→ **Task 1**
In the records, take the part that opens with the line containing "Select the Field Mapping section heading" and closes with the line containing "pyautogui.click(x=100, y=288)". Give those lines again with "Select" replaced by "Choose" throughout and nothing else changed.

----- Reading passage -----

There is no doubt that the addition of Garnet’s work to the bridge has turned The Riverside Bridge into a landmark, at least during the day. At night, the impact of the installation fades into the twilight, its impact lost. So, in 2012 the Riverside BIA decided to get involved and illuminate the bridge, making it a true beacon for the neighbourhood. It took 3 years, more than 3,500 emails in support of the project , 10 corporate sponsors and 2 motions before city council, but they were able to get it done in time for the 2015 Pan Am Games.
At an estimated cost of about $600,000, design firm Mulvey & Banani Lighting was able to plan the illumination of the entirety of the bridge. Their challenge was to ensure that the bridge was visible not only along Queen Street, but from the Don Valley Parkway below, and to do it in such a way that didn’t detract from Garnet’s art, but enhance it and the structure upon which it resides.
The result is fantastic. Garnet’s work glows at night, and the entire bridge, from the apex to base is illuminated with colourful lights. The lighting palette is not static either. The LED lighting can be programmed to show different colours allowing it to be symbolically altered for different events throughout the year. When I visited with my camera, it was jovially lit up in shades of blue, red, and green.

-----

→ **Task 2**
Do these statements agree with the text about lighting the Riverside Bridge? For each, answer yes or no and quote the words that decide it. (a) The Riverside BIA decided in 2012 to illuminate the bridge. (b) The lighting was estimated to cost about $900,000. (c) The bridge's lights always show the same colors.

----- Input records -----

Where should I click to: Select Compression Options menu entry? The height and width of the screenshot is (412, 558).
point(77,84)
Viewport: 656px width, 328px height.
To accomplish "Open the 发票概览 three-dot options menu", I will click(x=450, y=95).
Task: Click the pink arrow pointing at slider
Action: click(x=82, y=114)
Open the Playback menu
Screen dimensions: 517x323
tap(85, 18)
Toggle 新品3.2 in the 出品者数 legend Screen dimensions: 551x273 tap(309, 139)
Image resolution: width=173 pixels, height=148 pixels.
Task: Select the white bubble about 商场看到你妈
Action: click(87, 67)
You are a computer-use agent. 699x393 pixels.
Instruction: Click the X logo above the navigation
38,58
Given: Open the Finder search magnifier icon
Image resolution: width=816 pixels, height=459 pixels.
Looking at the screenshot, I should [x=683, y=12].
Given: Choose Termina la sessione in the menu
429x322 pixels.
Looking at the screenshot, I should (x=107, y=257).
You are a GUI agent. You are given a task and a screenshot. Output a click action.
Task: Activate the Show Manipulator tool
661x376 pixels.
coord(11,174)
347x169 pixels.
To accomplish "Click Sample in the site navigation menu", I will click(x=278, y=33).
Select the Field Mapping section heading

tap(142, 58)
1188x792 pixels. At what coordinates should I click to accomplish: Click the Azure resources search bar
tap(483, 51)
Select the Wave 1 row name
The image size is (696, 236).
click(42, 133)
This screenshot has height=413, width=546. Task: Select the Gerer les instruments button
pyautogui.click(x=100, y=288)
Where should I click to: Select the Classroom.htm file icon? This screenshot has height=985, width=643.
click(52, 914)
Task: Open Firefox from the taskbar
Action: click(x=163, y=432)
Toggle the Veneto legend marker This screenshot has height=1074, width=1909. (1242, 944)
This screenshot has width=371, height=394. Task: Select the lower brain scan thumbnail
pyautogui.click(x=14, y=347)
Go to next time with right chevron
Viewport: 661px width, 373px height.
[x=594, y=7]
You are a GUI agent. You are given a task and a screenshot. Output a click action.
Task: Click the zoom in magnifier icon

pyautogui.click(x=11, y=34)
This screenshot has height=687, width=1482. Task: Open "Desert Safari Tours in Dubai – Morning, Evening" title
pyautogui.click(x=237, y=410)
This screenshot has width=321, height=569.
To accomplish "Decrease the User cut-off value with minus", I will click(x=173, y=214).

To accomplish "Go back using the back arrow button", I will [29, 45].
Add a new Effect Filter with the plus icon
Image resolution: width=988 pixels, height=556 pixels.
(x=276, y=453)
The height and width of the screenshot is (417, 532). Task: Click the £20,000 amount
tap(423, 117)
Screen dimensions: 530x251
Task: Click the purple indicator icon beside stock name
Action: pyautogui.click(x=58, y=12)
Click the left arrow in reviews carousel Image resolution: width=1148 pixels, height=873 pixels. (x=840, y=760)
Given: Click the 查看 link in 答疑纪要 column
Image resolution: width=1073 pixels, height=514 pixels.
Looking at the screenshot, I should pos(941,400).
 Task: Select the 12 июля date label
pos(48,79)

-----

→ **Worked solution 1**
Choose the Field Mapping section heading

tap(142, 58)
1188x792 pixels. At what coordinates should I click to accomplish: Click the Azure resources search bar
tap(483, 51)
Choose the Wave 1 row name
The image size is (696, 236).
click(42, 133)
This screenshot has height=413, width=546. Task: Choose the Gerer les instruments button
pyautogui.click(x=100, y=288)

→ **Worked solution 2**
(a) Yes: "So, in 2012 the Riverside BIA decided to get involved and illuminate the bridge"
(b) No: "At an estimated cost of about $600,000"
(c) No: "The lighting palette is not static either."